Are you interested in studio equipment?
With us you will find everything you need to be able to afford the luxury of a recording studio in the comfort of your home.
Studio equipment includes the following categories:
- Processors – ambience simulators (reverb - spring, room, plate, hall), equalizers (EQ graphic, parametric), effects (chorus, flanger, phaser, delay…), dynamic processors (compressor, limiter, expander, noise gate) …,
- Audio recorders - multi-track, with or without built-in microphones,
- Studio monitors - speakers in a housing, specially designed for professional use in music production,
- Audio interfaces - devices such as sound cards and other sound interfaces that allow one or more microphones or musical instruments to be connected for one or more recordings in the software of a personal computer,
- MIDI equipment - various controllers, keyboards, drum pads and switches that enable the transmission of MIDI protocols to which the MIDI compatible studio equipment that we want to control responds,
- Headphones and accessories
- Preamps - devices that prepare a microphone or instrument signal for processing with other studio equipment, essentially they amplify the microphone or instrument signal to the line level,
- Stands and accessories for the studio and other studio equipment used in music production.

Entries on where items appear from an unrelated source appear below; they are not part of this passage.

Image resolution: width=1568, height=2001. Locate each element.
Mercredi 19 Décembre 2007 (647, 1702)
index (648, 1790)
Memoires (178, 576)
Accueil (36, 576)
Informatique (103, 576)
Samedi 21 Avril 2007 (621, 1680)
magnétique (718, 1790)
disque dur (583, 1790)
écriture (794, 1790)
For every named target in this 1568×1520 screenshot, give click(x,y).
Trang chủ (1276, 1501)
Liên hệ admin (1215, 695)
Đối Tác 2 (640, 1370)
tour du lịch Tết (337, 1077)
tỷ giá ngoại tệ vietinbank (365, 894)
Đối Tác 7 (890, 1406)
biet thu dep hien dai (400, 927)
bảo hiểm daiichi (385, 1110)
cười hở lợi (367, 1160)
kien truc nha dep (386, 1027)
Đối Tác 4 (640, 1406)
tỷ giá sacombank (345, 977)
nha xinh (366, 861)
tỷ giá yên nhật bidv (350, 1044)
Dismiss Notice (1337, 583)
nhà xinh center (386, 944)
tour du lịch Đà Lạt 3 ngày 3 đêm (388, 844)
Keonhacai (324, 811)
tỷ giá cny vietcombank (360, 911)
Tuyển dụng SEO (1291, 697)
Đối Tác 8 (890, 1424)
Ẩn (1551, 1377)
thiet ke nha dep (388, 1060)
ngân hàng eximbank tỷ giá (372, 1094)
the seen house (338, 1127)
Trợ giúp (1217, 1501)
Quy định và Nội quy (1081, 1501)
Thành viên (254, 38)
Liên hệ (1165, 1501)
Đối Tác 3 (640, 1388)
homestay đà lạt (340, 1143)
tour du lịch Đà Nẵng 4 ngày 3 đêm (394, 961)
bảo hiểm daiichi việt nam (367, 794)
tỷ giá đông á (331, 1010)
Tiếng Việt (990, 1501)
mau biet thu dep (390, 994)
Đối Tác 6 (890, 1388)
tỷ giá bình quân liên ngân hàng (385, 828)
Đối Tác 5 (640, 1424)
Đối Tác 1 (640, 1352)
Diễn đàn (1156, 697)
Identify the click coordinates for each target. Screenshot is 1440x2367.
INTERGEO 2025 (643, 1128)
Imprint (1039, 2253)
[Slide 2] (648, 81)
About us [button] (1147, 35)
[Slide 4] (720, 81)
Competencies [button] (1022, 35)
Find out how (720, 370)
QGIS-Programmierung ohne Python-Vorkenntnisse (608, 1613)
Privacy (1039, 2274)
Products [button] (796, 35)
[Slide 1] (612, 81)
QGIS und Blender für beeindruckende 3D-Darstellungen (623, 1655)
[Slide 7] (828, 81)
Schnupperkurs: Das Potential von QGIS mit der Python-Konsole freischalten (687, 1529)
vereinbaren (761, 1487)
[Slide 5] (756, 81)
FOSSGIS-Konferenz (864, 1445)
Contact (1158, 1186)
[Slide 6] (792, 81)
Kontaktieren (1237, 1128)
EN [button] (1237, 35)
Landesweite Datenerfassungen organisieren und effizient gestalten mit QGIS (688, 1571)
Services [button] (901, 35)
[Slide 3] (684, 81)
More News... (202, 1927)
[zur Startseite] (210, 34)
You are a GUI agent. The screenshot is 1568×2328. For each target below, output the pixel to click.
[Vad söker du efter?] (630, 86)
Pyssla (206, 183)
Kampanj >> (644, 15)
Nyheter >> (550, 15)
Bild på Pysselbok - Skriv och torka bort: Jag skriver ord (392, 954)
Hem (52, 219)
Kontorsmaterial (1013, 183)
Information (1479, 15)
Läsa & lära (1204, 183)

Until the late 1970s, music could be recorded either on low-quality tape recorders or on large, expensive multi-track reel-to-reel tape recorders. Due to its high price and demanding handling, studio equipment such as multi-track reel-to-reel tape recorders was practically only available to professional studios and wealthier performers. In 1979, Tascam invented Portastudio, a small four-track recorder designed for ordinary consumers. With this new product, small multi-purpose tape recorders became available to ordinary users, and their popularity and prevalence only grew in the 1980s. In the 1990s, analog multi-track recorders were replaced by digital recorders and digital audio workstations (DAW). These new devices were designed to convert audio recordings to digital files and record these digital files to various media such as magnetic tape (e.g. ADAT), hard disk, compact disc or flash ROM.
The way the space sounds or resonates can drastically change the way you record, process, and mix music tracks. Untreated spaces have an uneven frequency response, which means that all critical processing and mixing decisions are based on sound that is already “colored,” as tonal technicians cannot hear exactly what is being played. Acoustic panels and traps for bass frequencies can improve the sound in the room.
The pandemic and related blockades in 2020 led to a dramatic increase in the number of people working from home; experts expect this to remain a constant practice in the field of sound recording even after this pandemic is over.
This brings us to the field of home recording. Home recording is the practice of recording sound in a private home instead of in a professional recording studio. A studio set up for home recording is called a home studio or project studio. Home recording is mass-produced by presenters, storytellers, singers, musicians, podcast presenters and documentary filmmakers at various levels of performance. With the advancement of technology in the 21st century, the prices of professional studio equipment are constantly declining, and information on recording techniques has become available to everyone online. These trends have led to the increasing popularity of home recording and the general shift of the recording industry to home studio recording.
Impact on professional recording studios
The rise of studio equipment accessible and suitable for home studios has severely affected professional recording studios over the past two decades. Advances in such technology, along with the very limited budgets of incoming and even established contractors, have put many commercial studios out of business. Many professional audio engineers have moved from these commercial studios to their homes to be able to offer their clients services at significantly reduced costs. The performers began to equip their home studios for self-recording and producing their own material without having to deal with high budgets and expensive studio time leases. The lack of sales of music albums in recent years and larger record labels that have cut budgets to fund their artists and producers to record in these top studios have also caused a great deal of damage. Some well-known music studios have been forced to close their doors permanently due to these circumstances. The list of these studios includes e.g. The Hit Factory and Sony Music Studios from New York and Olympic Studios and Angel Studios from London.
Although these commercial studios can create high-quality recordings for the performers who record in them, many of the recording software used in home studios can mimic what mixing consoles and multi-track tape recorders can do. The common market for computer music equipment has more than tripled in less than a decade since the turn of the millennium, and while album sales have decreased significantly over the past decade, forcing recording studios to cut costs, computer music software sales have also increased significantly. and other music-related technologies. In a way, the whole circle was closed, we went back to small business. In a similar way to how people use home recording today, the business of most professional recording studios at some point in the past began with music enthusiasts setting up a small makeshift studio to entertain or record their projects, often in the home bedroom or garage.